### Sayfa Alıntısı ###

3-Uygulamada birliğin sağlanması açısından varsa davacıya ödenen yıpranma tazminatının da fazla çalışma ücretinin toplamından mahsup edilmesi de gerekecektir.

Bu nedenlerle yazılı şekilde hüküm kurulması bozmayı gerektirmiştir...)

gerekçesiyle bozularak dosya yerine geri çevrilmekle, yeniden yapılan yargılama sonunda, mahkemece önceki kararda direnilmiştir.

TEMYİZ EDEN: Davalı vekili

HUKUK GENEL KURULU KARARI

Hukuk Genel Kurulu'nca incelenerek direnme kararının süresinde temyiz edildiği anlaşıldıktan ve dosyadaki kağıtlar okunduktan sonra gereği görüşüldü:

Dava, işçilik alacaklarının tahsili istemine ilişkindir.

Davacı vekili dava dilekçesinde özetle; davacının Karacabey Tarım İşletmesi Müdürlüğü Sığırcılık Şubesinde çalıştığını, TİS'in 18 inci maddesinde toplu iş sözleşmesi kapsamında olan işçilerin çalışma sürelerinin günde 7,5 haftada 45 saat olduğunu, ancak bu çalışma düzeninin çobanlar, kahya, kahya yardımcıları, küçük evcil hayvanlar şubesindeki bakıcılar kır korucuları bakımından geçerli olmadığı, bu işçilerin çalışma sürelerinin günün değişik zaman dilimlerinde fiilen yapılan aralı ve fasılalı hizmetlerin icabı olarak yürütüleceğinin belirtildiği, davacının günlük çalışma süresinin 06-18 veya 18-06 olarak yürütüleceğinin belirtildiğini ve davacının günlük çalışma düzeninin 01.01.2008 tarihine kadar devam ettiğini, davacının yapmış olduğu fazla mesailerine karşılık fazla mesai ücreti ödenmediğini belirterek, ödenmeyen fazla mesai ücret alacağının davalıdan tahsilini talep etmiştir.

Davalı vekili cevap dilekçesinde özetle; davanın zamanaşımına uğradığını, davacının günlük aktif olarak 7.5 saat çalıştığını, yaptığı fazla mesailere karşılık ücretlerini ihtirazı kayıt koymaksızın imzaladığı bordrolarla aldığını, davacının her gün 12 saat çalışmış kabul edilmesinin mümkün olmadığını beyanla, davanın reddini savunmuştur.

###

■ Görevler ■
1) Fazla mesai kararında davalı vekilinin davanın reddini hangi gerekçelere dayandırdığını bir ila üç cümleyle açıklayın.
2) Lütfen fazla mesai kararını kaldığı yerden sürdürün.
Kayıtların bu işle hiçbir ilgisi yoktur.

### Kayıtlar ###

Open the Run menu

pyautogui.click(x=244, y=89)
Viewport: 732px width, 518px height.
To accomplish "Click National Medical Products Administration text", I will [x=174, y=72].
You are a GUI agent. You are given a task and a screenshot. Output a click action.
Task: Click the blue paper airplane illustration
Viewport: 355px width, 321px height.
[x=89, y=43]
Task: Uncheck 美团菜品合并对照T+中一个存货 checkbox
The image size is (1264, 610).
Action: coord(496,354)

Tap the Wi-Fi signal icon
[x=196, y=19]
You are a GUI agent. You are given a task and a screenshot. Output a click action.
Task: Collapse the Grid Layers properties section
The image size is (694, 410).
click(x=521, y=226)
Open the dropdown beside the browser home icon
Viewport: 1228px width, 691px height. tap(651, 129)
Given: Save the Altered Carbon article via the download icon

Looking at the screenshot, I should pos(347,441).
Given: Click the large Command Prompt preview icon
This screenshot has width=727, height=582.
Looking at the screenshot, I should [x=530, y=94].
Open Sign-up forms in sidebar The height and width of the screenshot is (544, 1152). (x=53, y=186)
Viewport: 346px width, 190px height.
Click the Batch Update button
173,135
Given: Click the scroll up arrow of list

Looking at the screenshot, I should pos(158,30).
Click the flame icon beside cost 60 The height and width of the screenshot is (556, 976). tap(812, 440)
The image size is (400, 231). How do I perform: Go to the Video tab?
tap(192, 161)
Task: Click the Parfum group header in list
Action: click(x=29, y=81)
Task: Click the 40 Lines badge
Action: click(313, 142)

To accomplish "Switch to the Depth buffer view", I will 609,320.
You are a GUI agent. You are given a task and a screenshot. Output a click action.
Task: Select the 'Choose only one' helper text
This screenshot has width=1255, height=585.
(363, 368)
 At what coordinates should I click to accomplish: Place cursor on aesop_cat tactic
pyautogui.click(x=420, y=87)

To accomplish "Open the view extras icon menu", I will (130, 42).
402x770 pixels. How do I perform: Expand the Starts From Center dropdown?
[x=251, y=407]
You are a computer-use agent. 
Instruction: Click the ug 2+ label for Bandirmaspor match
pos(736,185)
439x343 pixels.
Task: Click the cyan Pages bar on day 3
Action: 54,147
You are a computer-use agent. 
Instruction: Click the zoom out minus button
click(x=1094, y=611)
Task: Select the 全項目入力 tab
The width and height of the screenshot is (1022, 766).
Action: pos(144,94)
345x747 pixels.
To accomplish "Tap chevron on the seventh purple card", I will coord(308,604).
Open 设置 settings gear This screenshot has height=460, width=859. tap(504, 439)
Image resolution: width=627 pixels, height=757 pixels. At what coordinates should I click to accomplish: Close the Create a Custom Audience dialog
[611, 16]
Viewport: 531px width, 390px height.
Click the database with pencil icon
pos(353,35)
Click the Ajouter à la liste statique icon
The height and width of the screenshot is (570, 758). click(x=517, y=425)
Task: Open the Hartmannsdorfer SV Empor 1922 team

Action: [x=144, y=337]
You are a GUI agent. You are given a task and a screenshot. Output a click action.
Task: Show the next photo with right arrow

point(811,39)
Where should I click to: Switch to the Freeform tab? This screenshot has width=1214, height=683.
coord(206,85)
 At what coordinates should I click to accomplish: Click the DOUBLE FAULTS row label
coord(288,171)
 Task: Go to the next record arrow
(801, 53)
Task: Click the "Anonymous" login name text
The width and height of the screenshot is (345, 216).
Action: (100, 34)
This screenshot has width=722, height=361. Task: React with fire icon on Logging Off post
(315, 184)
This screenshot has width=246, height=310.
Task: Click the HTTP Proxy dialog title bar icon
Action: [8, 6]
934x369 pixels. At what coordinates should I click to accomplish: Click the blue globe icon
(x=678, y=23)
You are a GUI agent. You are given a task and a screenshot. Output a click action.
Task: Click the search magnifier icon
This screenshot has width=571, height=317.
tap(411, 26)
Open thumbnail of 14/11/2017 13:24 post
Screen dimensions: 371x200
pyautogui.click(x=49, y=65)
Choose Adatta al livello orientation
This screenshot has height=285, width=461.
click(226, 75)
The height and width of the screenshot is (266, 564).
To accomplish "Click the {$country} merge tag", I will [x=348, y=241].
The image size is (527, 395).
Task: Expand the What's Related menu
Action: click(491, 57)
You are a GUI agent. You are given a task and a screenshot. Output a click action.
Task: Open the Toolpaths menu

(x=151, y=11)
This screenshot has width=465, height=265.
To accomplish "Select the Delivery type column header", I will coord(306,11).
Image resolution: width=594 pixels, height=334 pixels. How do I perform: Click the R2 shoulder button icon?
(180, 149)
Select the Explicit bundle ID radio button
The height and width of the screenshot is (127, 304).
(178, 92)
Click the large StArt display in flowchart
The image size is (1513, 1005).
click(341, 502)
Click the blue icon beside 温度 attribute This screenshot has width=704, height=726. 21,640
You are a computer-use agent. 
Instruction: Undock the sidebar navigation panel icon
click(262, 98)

###

■ Görev Yanıtları ■
1) Davalı vekili, davanın zamanaşımına uğradığını, davacının günde aktif olarak 7,5 saat çalıştığını ve fazla mesai ücretlerini ihtirazı kayıt koymaksızın imzaladığı bordrolarla aldığını ileri sürmüştür. Ayrıca davacının her gün 12 saat çalışmış kabul edilmesinin mümkün olmadığını belirterek davanın reddini savunmuştur.

2)
Mahkemece, tanık anlatımları ve puantaj kayıtlarına göre davacının haftanın 6 günü çalıştığı ve haftalık 18 saat fazla mesai yaptığı gerekçesiyle, davanın kısmen kabulüne dair verilen karar, davalı vekilinin temyizi üzerine, Özel Daire tarafından yukarıda açıklanan gerekçelerle bozulmuş, mahkemece, davacıya ödenen yıpranma tazminatının da fazla çalışma ücretinin toplamından mahsup edilmesine işaret eden 3 nolu bozma nedenine uyulup, hesaplanan fazla çalışma alacağından hakkaniyet indirimi yapılması gereğine işaret eden 2 nolu bozma nedenine direnilmiştir.

Direnme kararı davalı vekili tarafından temyiz edilmiştir.

Uyuşmazlık, fazla mesai ücretinden %30 hakkaniyet indirimi yapılması gerekip gerekmediği noktasında toplanmaktadır.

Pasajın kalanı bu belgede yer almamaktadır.